ALBINO SPRING SUMMER 2012 WOMEN – MILANO FASHION WEEK
The collection’s silhouettes take shape from the 1958 painting of surrealist Max Ernst: “33 fillettes partant a la chasse d’un papillon blanc”. They are similar, yet at the same time different patterns, which underline the different personality of each one. Fil rouge of this collection is surrealism and its expressive techniques, the research, the play on architectural volumes and an innocent feminine figure, a constant of Albino’s style.
The antique technique of frottage, re-discovered in modern times by Ernst himself, has been applied to the fabrics: toiles a patronage used to cut the first canvasses are printed with enamels and lamé or, more simply, thickened to make them more full-bodied.

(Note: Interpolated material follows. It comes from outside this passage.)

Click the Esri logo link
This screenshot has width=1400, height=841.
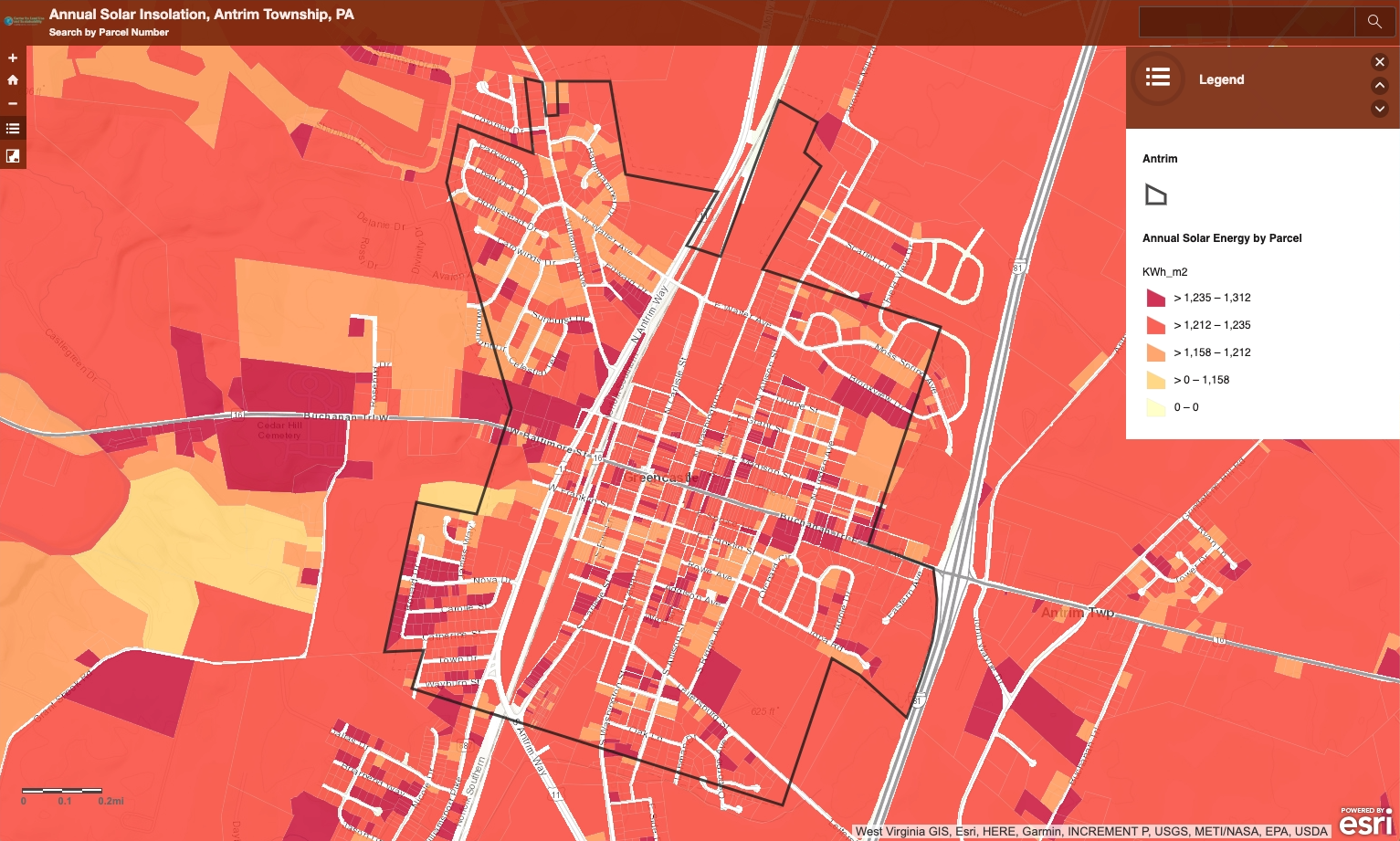[1365, 822]
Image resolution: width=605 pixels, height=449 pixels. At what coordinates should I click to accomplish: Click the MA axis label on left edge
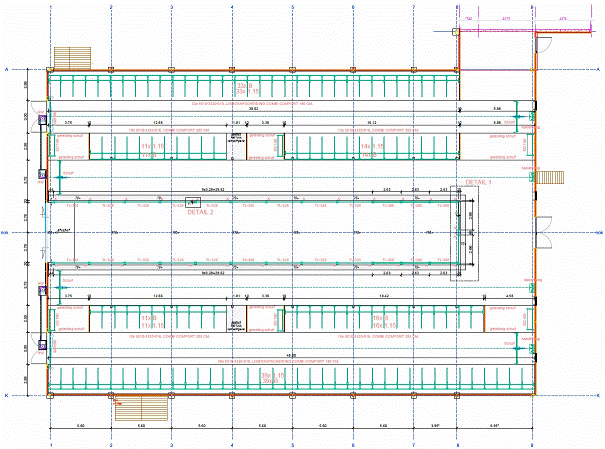coord(5,232)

Collage and ripping in surrealist paintings are translated into a research for three-dimension as well as also in the pure lines and measured volumes and in the matching of coarse cotton crepe to silk, of lamé to the acetate mikado double, all this in a contrast between organic and techno.
…the lightness of butterflies and their presence-absence…
So, as in Ernst’s painting, the butterfly is not represented but perceived by the irregular brush stokes, it’s the techniques used in the collection that convey the presence of the butterfly: petal embroideries (either degrade or brush painted), appliqués in airbrushed organza and georgette and prints with the wings’ graphics in animalier.
The research and neatness of the lines translates into essential constructions, where stitching and cuts are reduced to the minimum: Kimono sleeves, skirts and dresses made with a single fabric panel and cocoon capes and dust coats, or the contrast between rounded and squared lines, wheels and rectangles. Everything is finalised to making even the garments made with the heavier and technical fabrics look light and aerial.
The colour palette is natural and soft: ecru, coarse, tobacco, pine green with strokes of black and white, distanced by touches of shiny colour, yellow, cold, peach, cognac, brass and bluette.